━━ Material de entrada ━━
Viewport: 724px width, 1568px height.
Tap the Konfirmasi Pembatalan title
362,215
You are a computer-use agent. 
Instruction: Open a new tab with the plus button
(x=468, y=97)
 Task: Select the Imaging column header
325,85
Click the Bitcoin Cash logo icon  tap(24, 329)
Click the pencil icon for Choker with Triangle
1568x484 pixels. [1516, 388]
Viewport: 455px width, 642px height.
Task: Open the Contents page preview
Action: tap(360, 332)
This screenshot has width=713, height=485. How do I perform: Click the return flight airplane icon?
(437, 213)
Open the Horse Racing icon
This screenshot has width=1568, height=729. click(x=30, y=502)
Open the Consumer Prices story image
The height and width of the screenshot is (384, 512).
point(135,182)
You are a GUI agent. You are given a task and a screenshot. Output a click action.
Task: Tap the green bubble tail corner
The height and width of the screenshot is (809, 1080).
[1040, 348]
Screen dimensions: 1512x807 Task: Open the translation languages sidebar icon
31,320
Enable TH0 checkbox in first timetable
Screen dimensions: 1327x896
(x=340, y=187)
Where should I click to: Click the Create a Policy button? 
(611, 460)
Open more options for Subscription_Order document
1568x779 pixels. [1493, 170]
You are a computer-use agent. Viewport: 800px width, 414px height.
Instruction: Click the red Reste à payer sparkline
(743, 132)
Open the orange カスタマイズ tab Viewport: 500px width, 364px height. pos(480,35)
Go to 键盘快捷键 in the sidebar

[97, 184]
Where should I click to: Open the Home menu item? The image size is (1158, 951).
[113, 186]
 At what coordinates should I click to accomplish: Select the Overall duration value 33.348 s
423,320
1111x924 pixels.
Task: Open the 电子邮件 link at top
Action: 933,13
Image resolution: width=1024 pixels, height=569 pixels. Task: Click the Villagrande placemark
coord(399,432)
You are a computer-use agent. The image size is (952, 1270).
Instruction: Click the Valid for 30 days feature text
━━━
▸ **Descripción del ejercicio**: Por favor, copia todas las líneas del material de arriba sin alterar ni un solo carácter.

▸ **Resultado**:
Viewport: 724px width, 1568px height.
Tap the Konfirmasi Pembatalan title
362,215
You are a computer-use agent. 
Instruction: Open a new tab with the plus button
(x=468, y=97)
 Task: Select the Imaging column header
325,85
Click the Bitcoin Cash logo icon  tap(24, 329)
Click the pencil icon for Choker with Triangle
1568x484 pixels. [1516, 388]
Viewport: 455px width, 642px height.
Task: Open the Contents page preview
Action: tap(360, 332)
This screenshot has width=713, height=485. How do I perform: Click the return flight airplane icon?
(437, 213)
Open the Horse Racing icon
This screenshot has width=1568, height=729. click(x=30, y=502)
Open the Consumer Prices story image
The height and width of the screenshot is (384, 512).
point(135,182)
You are a GUI agent. You are given a task and a screenshot. Output a click action.
Task: Tap the green bubble tail corner
The height and width of the screenshot is (809, 1080).
[1040, 348]
Screen dimensions: 1512x807 Task: Open the translation languages sidebar icon
31,320
Enable TH0 checkbox in first timetable
Screen dimensions: 1327x896
(x=340, y=187)
Where should I click to: Click the Create a Policy button? 
(611, 460)
Open more options for Subscription_Order document
1568x779 pixels. [1493, 170]
You are a computer-use agent. Viewport: 800px width, 414px height.
Instruction: Click the red Reste à payer sparkline
(743, 132)
Open the orange カスタマイズ tab Viewport: 500px width, 364px height. pos(480,35)
Go to 键盘快捷键 in the sidebar

[97, 184]
Where should I click to: Open the Home menu item? The image size is (1158, 951).
[113, 186]
 At what coordinates should I click to accomplish: Select the Overall duration value 33.348 s
423,320
1111x924 pixels.
Task: Open the 电子邮件 link at top
Action: 933,13
Image resolution: width=1024 pixels, height=569 pixels. Task: Click the Villagrande placemark
coord(399,432)
You are a computer-use agent. The image size is (952, 1270).
Instruction: Click the Valid for 30 days feature text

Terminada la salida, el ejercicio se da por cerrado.